◆ **CONSIGNES**:
1) Traduisez en anglais cette phrase du texte sur les élections en Polynésie française : « Le parti d'Oscar Temaru, 78 ans, doit présenter le 10 mai la candidature du député modéré Moetai Brotherson, 51 ans, au poste du président du gouvernement. »
2) Poursuivez le texte sur les élections en Polynésie française après sa dernière phrase.

◆ **TEXTE D'ÉTUDE**:
.....

PAPEETE: Les indépendantistes ont remporté dimanche les élections territoriales en Polynésie française, une victoire qui leur garantit les rênes de la collectivité du Pacifique Sud pendant cinq ans et ouvre la voie à un éventuel référendum d'autodétermination.
La liste du parti Tavini huiraatira dirigée par l'ex-président du gouvernement Oscar Temaru a obtenu 44,3% des voix au second tour et, grâce au mode de scrutin, une majorité absolue de 38 des 57 sièges de l'Assemblée territoriale, selon les résultats provisoires du Haut-commissariat de la République en Nouvelle Calédonie.
Elle a devancé celle du président sortant autonomiste Edouard Fritch, créditée de 38,5% des suffrages (16 sièges), et celle de l'ancien vice-président autonomiste Nuihau Laurey (17,1% des voix et 3 sièges), selon ces résultats.
Le parti d'Oscar Temaru, 78 ans, doit présenter le 10 mai la candidature du député modéré Moetai Brotherson, 51 ans, au poste du président du gouvernement.
Cette nette victoire place le camp indépendantiste en position de force face à l'Etat français pour négocier un référendum d'autodétermination de ce territoire, grand comme l'Europe, de cinq archipels éloignés de 17.000 km de Paris.

.....

◆ **DONNÉES FOURNIES**:

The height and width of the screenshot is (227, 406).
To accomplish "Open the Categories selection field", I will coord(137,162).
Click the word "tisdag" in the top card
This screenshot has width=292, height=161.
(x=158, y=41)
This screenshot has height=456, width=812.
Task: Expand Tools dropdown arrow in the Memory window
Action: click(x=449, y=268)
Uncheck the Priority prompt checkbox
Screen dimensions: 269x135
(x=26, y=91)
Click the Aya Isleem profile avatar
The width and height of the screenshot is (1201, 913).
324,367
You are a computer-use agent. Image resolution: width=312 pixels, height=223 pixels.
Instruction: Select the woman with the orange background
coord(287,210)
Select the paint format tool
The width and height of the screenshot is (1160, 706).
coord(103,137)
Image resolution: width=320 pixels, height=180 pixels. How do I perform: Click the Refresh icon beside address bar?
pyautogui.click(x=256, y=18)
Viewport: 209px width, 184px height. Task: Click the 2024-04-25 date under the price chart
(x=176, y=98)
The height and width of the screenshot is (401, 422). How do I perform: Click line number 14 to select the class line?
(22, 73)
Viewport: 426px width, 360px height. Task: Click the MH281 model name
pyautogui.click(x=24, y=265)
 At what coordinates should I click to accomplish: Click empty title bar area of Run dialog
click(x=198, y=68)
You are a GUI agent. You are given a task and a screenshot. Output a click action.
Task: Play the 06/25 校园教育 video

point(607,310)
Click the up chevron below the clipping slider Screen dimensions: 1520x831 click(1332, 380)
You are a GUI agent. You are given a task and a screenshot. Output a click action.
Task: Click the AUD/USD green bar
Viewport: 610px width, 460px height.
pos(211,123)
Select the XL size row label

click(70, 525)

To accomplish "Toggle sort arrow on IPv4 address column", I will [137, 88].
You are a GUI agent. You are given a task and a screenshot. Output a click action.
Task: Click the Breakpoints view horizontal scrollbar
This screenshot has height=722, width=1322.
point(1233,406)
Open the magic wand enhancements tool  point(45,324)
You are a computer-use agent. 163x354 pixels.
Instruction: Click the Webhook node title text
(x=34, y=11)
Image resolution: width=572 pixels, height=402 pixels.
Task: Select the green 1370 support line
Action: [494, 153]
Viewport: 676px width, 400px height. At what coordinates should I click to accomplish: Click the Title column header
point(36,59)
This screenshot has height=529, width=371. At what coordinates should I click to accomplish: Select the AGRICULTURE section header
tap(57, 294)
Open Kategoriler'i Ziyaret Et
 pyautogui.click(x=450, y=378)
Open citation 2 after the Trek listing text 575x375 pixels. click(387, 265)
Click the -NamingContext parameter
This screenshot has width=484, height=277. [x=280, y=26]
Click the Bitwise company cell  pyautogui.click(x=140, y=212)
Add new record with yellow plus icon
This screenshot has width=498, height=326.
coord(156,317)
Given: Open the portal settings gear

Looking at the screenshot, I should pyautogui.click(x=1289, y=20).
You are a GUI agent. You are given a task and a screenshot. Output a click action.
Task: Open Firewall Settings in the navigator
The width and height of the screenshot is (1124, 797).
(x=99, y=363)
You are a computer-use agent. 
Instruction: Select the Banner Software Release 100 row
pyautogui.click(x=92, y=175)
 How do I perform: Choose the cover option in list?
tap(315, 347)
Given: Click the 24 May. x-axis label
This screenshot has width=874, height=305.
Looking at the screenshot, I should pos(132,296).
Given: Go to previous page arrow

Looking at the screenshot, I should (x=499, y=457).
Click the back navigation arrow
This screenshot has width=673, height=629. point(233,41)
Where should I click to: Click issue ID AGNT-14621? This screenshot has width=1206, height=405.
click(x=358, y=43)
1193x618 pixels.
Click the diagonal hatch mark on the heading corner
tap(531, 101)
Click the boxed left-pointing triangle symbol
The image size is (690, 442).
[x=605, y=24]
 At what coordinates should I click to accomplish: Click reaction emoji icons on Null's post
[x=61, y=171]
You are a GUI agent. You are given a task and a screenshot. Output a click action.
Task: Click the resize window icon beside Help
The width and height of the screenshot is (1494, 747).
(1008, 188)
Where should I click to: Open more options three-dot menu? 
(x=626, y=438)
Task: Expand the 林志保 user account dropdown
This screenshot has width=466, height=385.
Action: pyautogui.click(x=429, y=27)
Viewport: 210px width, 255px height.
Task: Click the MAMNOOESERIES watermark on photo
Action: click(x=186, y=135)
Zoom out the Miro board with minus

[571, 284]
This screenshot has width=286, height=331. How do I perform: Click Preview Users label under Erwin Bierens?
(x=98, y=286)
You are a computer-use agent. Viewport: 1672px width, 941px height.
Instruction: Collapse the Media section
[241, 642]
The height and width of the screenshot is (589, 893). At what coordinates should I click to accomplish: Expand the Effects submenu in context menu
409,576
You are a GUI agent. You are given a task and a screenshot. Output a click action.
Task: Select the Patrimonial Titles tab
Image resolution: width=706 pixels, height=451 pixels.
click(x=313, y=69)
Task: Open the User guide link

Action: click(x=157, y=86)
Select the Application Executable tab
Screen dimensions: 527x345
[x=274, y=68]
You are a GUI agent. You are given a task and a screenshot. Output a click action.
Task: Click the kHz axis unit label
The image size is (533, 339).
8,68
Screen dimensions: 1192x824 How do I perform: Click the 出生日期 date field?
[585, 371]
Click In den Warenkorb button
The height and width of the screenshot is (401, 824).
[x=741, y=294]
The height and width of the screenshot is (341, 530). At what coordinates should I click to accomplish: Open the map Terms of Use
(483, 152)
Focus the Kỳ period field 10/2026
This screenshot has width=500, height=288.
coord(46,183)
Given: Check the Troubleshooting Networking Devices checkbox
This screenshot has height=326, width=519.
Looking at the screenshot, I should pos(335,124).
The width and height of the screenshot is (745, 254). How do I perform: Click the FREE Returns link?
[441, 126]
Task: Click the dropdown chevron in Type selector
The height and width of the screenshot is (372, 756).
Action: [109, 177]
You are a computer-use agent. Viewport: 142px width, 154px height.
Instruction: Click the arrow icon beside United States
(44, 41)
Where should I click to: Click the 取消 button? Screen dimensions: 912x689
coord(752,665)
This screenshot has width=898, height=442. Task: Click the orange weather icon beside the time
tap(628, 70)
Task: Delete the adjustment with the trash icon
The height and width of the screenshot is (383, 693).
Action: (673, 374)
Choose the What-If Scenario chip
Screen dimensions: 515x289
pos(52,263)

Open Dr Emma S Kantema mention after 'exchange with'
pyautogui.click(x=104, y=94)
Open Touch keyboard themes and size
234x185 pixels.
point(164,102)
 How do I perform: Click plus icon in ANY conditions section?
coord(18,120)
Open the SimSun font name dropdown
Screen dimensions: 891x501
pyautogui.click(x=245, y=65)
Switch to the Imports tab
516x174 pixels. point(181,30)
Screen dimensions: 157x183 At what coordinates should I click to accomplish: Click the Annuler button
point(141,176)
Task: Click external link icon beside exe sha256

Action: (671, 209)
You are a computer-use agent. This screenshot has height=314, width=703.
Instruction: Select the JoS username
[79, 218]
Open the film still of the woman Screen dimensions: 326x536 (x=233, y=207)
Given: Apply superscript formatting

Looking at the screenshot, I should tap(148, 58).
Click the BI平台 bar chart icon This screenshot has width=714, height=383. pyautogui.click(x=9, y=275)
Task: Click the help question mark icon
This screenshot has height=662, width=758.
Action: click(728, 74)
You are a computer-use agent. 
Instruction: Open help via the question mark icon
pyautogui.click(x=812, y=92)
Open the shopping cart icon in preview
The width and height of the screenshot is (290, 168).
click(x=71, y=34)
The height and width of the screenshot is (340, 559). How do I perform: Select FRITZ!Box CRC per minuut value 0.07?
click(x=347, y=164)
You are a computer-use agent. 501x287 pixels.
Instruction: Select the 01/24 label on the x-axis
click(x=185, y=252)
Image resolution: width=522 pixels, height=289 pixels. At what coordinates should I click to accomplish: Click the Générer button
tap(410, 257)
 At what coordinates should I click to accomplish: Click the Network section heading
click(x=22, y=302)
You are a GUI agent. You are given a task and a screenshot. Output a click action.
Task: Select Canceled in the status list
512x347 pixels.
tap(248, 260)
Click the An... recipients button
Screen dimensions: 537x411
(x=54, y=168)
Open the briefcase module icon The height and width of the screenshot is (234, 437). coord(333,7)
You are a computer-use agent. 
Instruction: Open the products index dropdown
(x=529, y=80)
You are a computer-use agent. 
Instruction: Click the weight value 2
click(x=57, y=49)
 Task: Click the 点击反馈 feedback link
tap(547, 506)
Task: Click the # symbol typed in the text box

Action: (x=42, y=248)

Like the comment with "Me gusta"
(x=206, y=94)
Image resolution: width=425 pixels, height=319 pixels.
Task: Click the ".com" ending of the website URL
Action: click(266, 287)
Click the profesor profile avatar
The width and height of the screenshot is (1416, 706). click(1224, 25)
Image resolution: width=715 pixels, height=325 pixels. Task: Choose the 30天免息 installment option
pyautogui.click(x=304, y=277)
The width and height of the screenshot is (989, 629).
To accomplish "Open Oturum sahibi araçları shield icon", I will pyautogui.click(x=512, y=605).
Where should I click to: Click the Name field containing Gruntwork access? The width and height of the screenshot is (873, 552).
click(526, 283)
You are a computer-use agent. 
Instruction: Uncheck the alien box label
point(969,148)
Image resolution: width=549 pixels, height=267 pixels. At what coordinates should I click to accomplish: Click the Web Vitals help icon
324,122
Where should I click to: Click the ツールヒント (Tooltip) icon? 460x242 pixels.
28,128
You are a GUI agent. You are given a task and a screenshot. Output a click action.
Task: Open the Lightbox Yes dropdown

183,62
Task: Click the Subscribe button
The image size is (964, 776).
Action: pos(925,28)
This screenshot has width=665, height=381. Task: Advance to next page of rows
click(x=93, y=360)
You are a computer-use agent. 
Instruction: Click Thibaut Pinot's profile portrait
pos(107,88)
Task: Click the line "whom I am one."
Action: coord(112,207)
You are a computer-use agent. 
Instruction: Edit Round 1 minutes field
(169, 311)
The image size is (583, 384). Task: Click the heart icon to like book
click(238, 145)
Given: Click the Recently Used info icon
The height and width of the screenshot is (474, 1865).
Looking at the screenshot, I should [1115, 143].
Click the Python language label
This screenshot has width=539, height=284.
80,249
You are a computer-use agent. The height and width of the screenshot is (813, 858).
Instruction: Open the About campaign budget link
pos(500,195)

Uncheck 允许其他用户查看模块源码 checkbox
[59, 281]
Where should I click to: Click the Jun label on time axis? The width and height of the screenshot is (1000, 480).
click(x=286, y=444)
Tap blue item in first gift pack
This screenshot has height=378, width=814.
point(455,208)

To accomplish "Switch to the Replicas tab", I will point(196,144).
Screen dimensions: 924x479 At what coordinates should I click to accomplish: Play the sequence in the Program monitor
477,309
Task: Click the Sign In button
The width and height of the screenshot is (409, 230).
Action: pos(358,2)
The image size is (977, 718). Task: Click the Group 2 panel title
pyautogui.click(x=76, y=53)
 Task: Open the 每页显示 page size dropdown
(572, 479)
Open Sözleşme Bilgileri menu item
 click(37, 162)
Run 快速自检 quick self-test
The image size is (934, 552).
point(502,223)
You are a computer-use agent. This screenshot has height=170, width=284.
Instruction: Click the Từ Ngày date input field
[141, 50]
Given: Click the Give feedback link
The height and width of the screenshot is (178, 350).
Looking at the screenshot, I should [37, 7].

.....

◆ **RÉPONSES PAR TÂCHE**:
1) The party of 78-year-old Oscar Temaru is due to put forward, on May 10, the candidacy of moderate member of parliament Moetai Brotherson, 51, for the post of president of the government.

2)
S'ils ont surtout fait campagne sur le pouvoir d'achat, les indépendantistes ont également fait savoir qu'ils souhaitaient lancer un processus de décolonisation.
"Nous n'allons pas être indépendants demain ni la semaine prochaine", a toutefois assuré M. Brotherson après sa victoire sur la chaîne de télévision TNTV. "Je n'ai aucun problème à travailler avec l'Etat et ça ne va pas changer demain", a poursuivi l'élu, figure de l'aile modérée de son parti.
"Les Polynésiens ont voté pour le changement. Le gouvernement prend acte de ce choix démocratique", a réagi le ministre de l'Intérieur Gérald Darmanin sur Twitter. "Nous travaillerons avec la majorité nouvellement élue avec engagement et rigueur, pour continuer d'améliorer le quotidien de nos concitoyens polynésiens".
La France a toujours refusé d'organiser un référendum d'autodétermination dans cette collectivité ultra-marine.
C'est la première fois que les indépendantistes disposent d'une majorité solide à la tête de la Polynésie. Renversés au gré des alliances et des ruptures entre 2004 et 2013, ils n'ont jamais conservé le pouvoir pendant un mandat complet.
Covid et inflation
Depuis l'autonomie interne de 1984, les autonomistes ont exercé le pouvoir de manière quasi-continue en dehors de ces neuf années d'instabilité.
Le sortant Edouard Fritch, 71 ans, en poste depuis neuf ans, était déjà ministre dans le gouvernement de 1984.
Après avoir raflé les trois sièges de députés attribués à la Polynésie lors des législatives de 2022, les indépendantistes ont largement profité dimanche des reports de voix des partis éliminés au premier tour du scrutin le 16 avril, qui ont tous fait campagne contre Edouard Fritch.
Leur liste était arrivée en tête avec 34,9%, contre 30,46% à celle de M. Fritch et 14,53% à celle de M. Laurey.
Nettement battu, Edouard Fritch fait d'abord les frais de la mauvaise communication de son gouvernement pendant l'épidémie de Covid.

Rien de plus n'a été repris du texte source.